** Texto da página **
■ ■ ■ ■ ■

Na entrevista ao The Guardian, Mandetta disse que Bolsonaro teve papel crucial ao direcionar o Brasil a uma "catástrofe" e "brincou de política com a vida dos cidadãos em meio a uma crise global", nas palavras da publicação.
O Brasil contabiliza mais de 106 mil mortos pela covid-19 com 3,2 milhões casos confirmados. Somente os Estados Unidos têm mais mortos em decorrência da doença: 168 mil mortos. De acordo com Mandetta, desde sua saída do ministério, ele e Bolsonaro não se falaram mais.
Na avaliação do ex-ministro ao jornal, a batalha contra a covid-19 foi comprometida pelo "completo desprezo" de Bolsonaro pela ciência. O presidente já comparou a doença a uma "gripezinha" e defende o uso de medicamentos ainda não comprovados cientificamente para a covid-19, como a cloroquina e hidróxicloroquina. Usualmente, esses remédios são usados para combater a malária e lúpus.

■ ■ ■ ■ ■

** Entradas fornecidas **
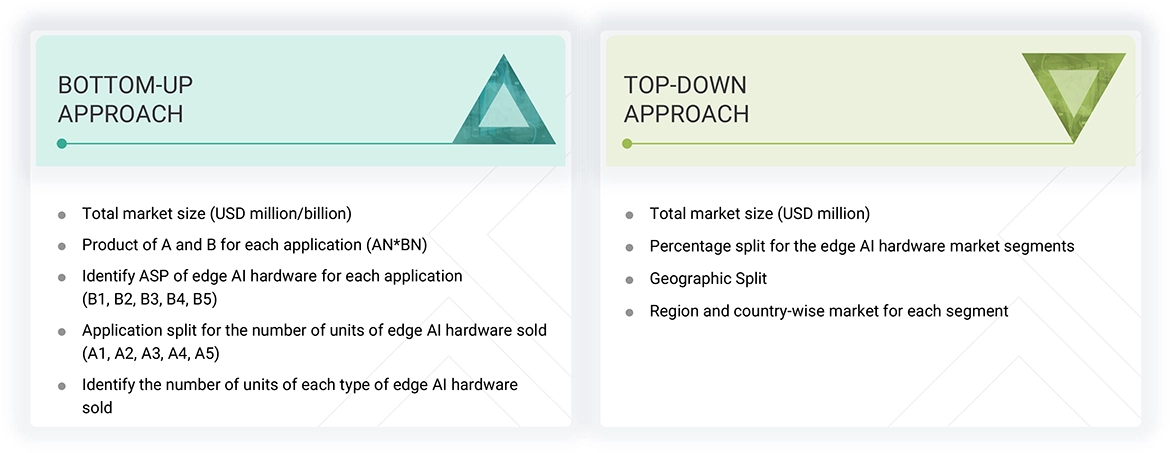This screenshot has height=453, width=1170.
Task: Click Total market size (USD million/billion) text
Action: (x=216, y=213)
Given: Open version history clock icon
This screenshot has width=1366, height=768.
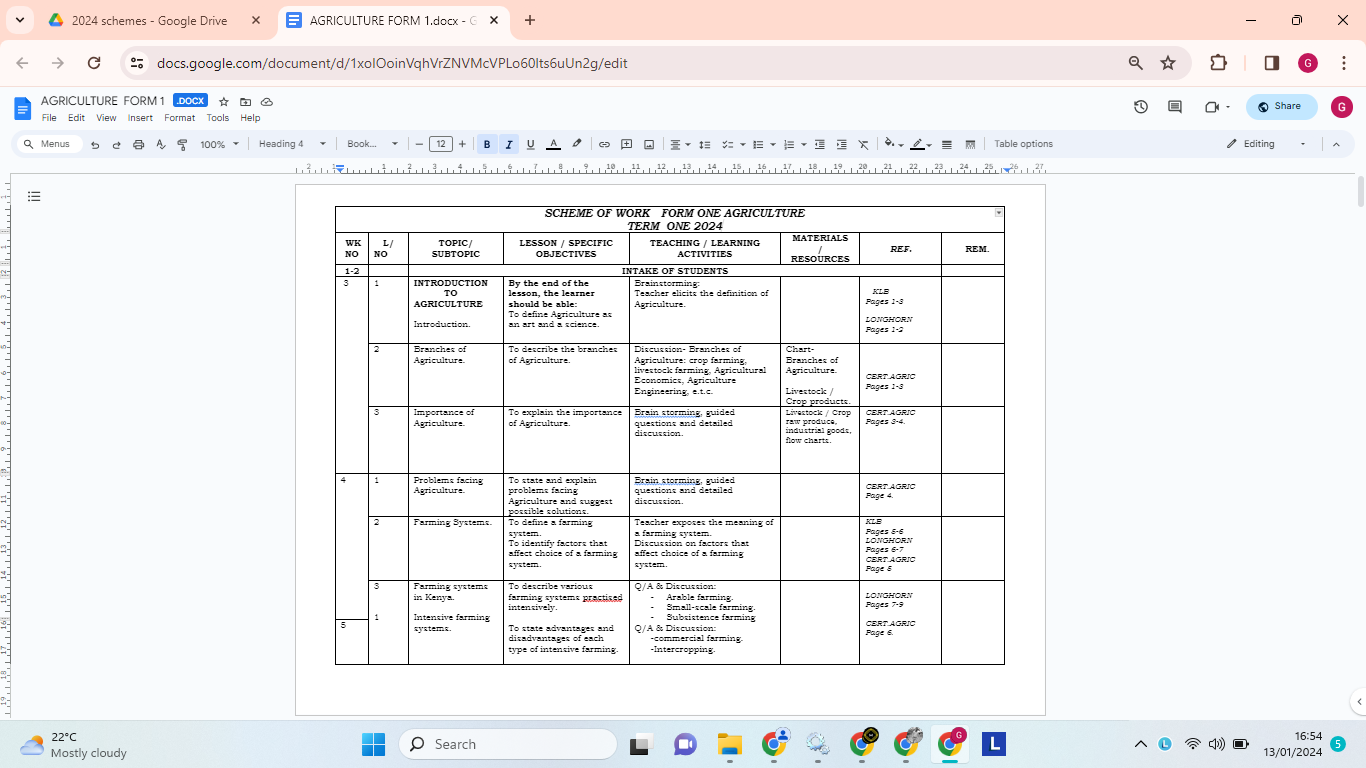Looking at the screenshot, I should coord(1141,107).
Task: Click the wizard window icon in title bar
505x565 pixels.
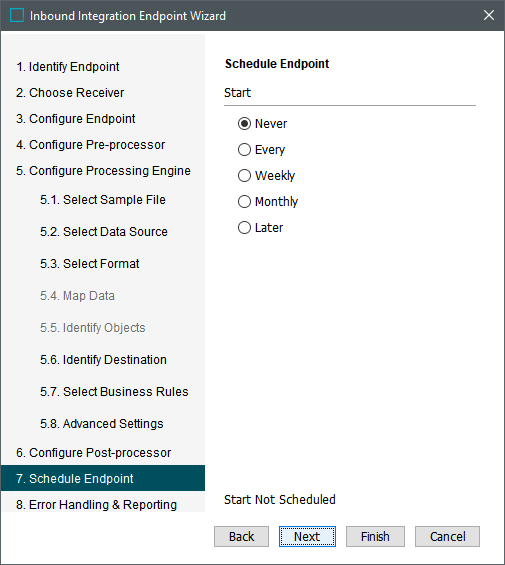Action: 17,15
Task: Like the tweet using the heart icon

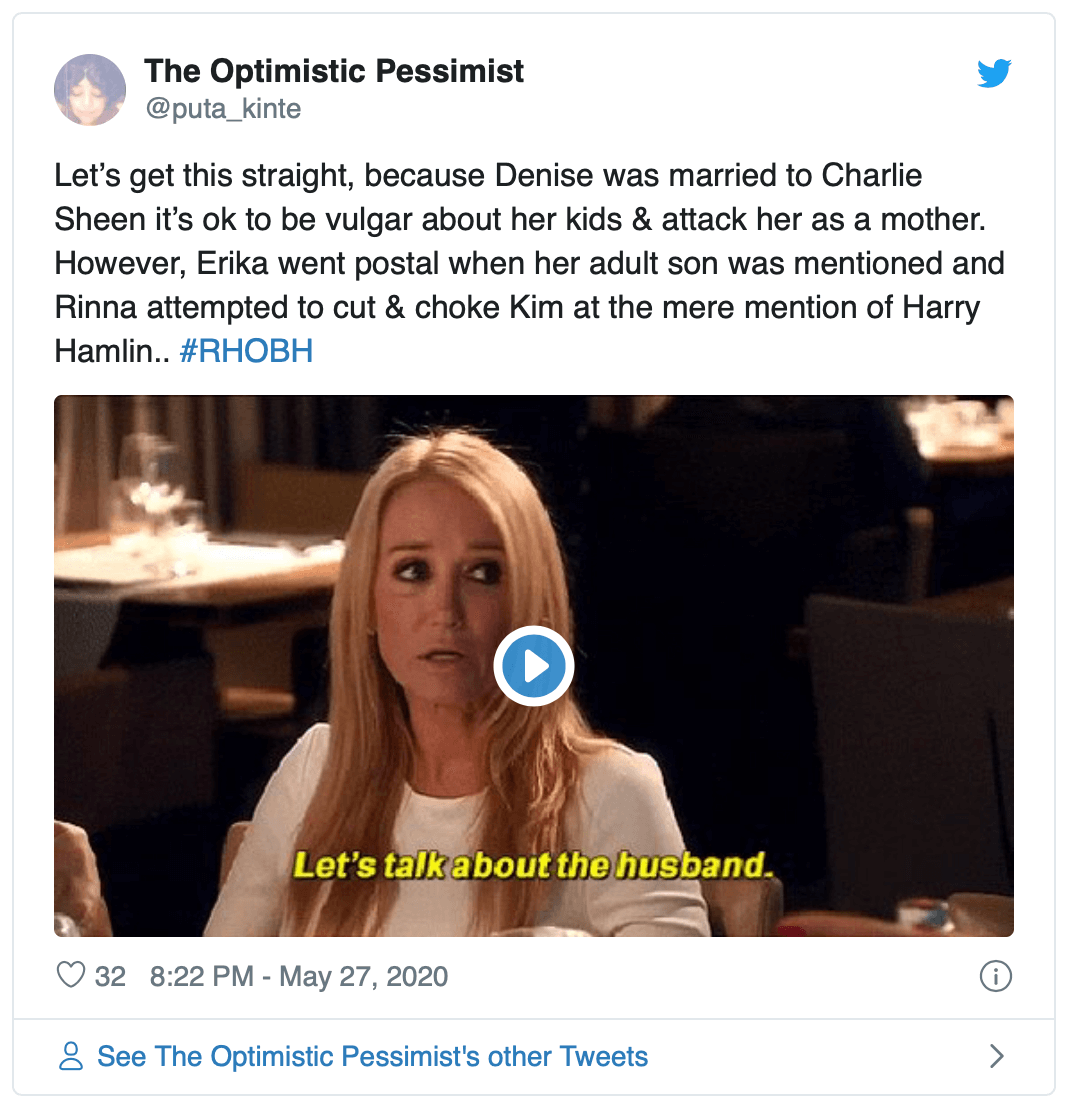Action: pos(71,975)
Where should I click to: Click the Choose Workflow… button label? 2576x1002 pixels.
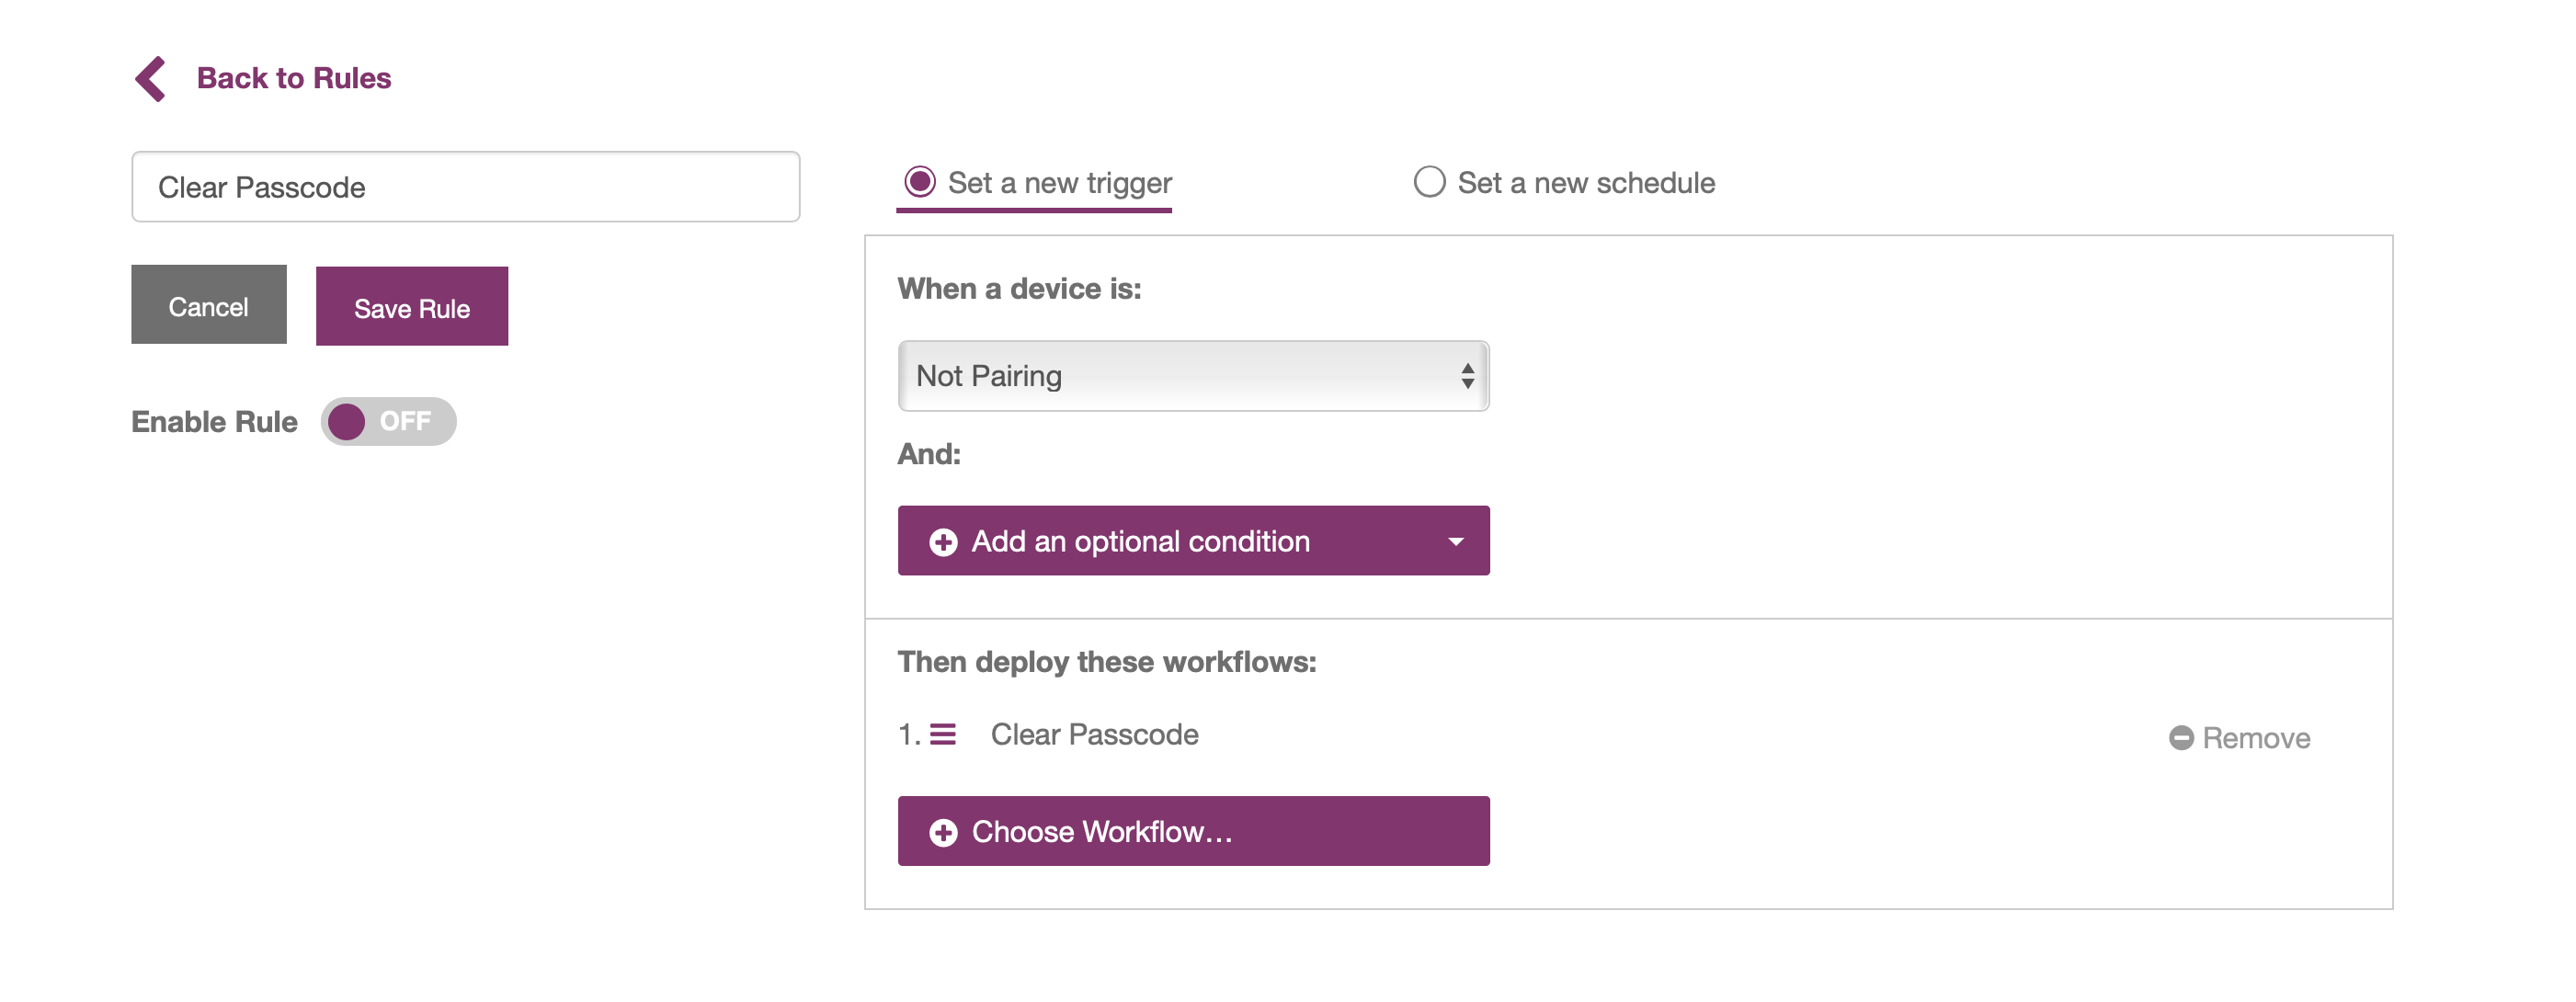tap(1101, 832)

■ ■ ■ ■ ■

** Problema a resolver **
Por favor, continue o texto sobre a entrevista de Mandetta ao The Guardian a partir da última frase dele.

** Resposta escrita **
"É interessante que ele rejeita totalmente a ciência e goza de todos aqueles que falam de ciência. Mesmo assim, quando há qualquer perspectiva de vacina, ele é o primeiro a bater na porta da ciência. Como se uma vacina fosse redimi-lo da sua marcha cambaleante pela epidemia", disse Mandetta.
O governo federal fechou acordo de cooperação para comprar e adquirir transferência de tecnologia de uma vacina em desenvolvimento pela Universidade de Oxford e pela farmacêutica AstraZeneca. A primeira fase envolve a compra pelo Brasil de 30 milhões de doses por US$ 127 milhões mesmo sem demonstração definitiva da eficácia dela. O governo defende o risco assumido pela urgência de se ter uma vacina.
A segunda fase envolve a compra de 70 milhões de doses, mas depende dos resultados futuros da vacina. Os lotes deverão ser entregues até janeiro de 2021.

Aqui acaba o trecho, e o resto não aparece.